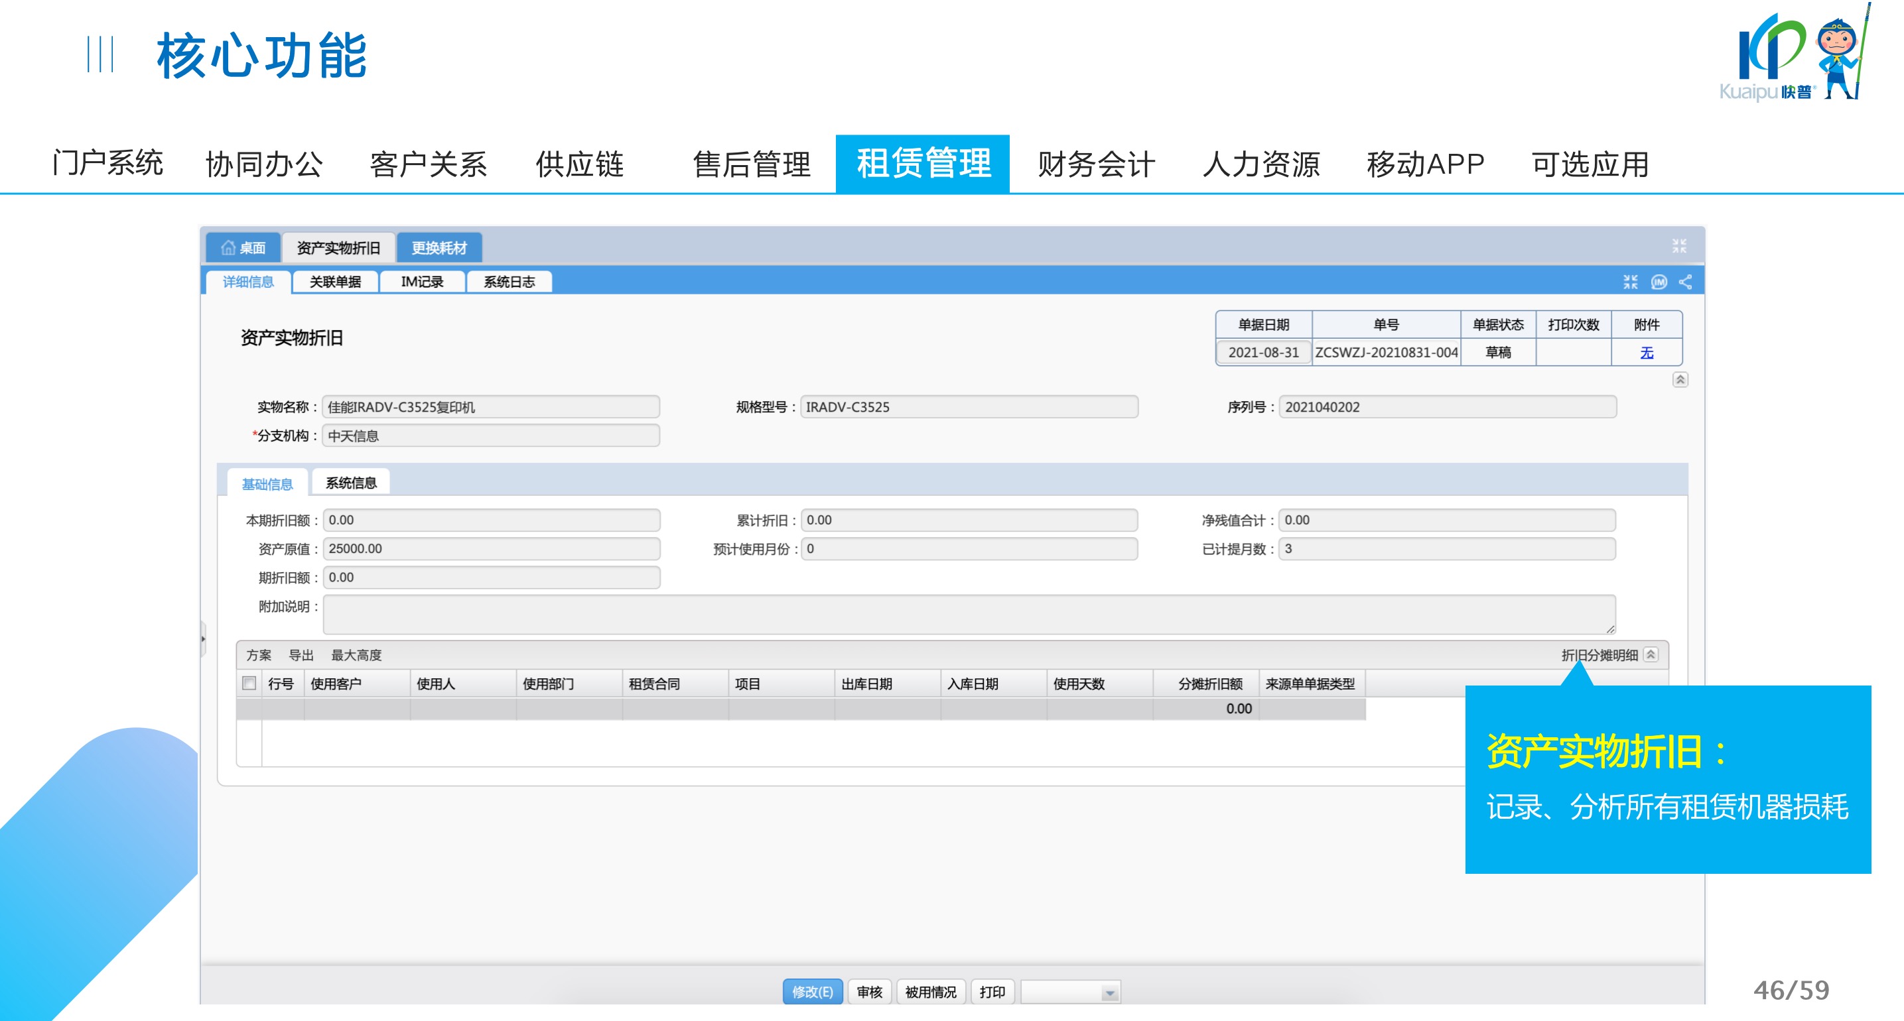Switch to the 关联单据 tab

pyautogui.click(x=335, y=281)
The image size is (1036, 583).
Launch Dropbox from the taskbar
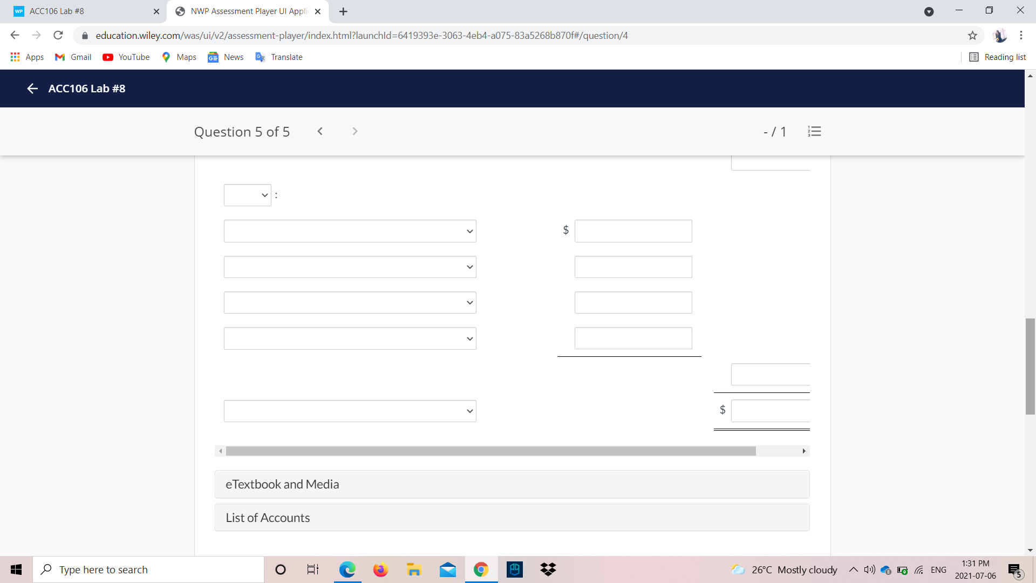[x=548, y=569]
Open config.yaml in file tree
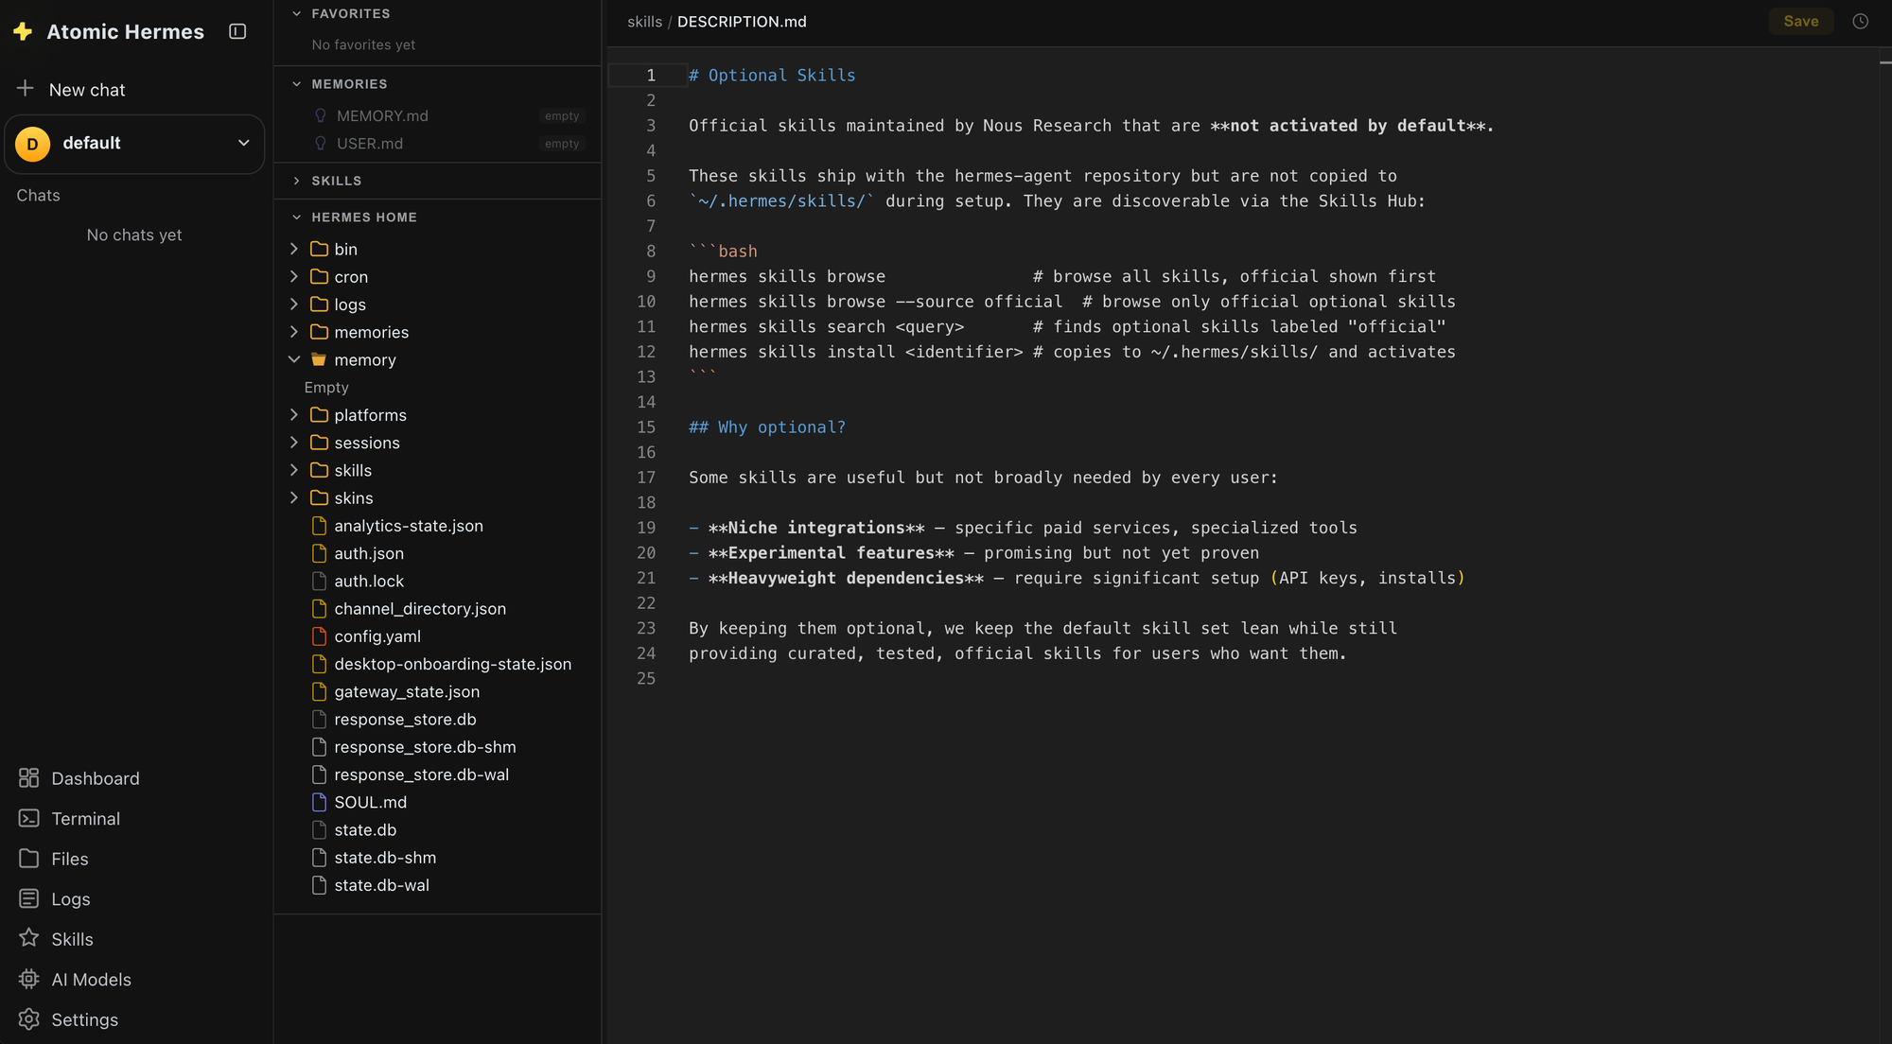 click(x=377, y=636)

────────────────────────────────────────

- YOUR TASK
Print only the lines from the line that contains "The image size is (1036, 583)." to the final line of the data, inclusive. Pictures stay out.

- ANSWER BOX
The image size is (1036, 583).
Launch Dropbox from the taskbar
[x=548, y=569]
Open config.yaml in file tree
 click(x=377, y=636)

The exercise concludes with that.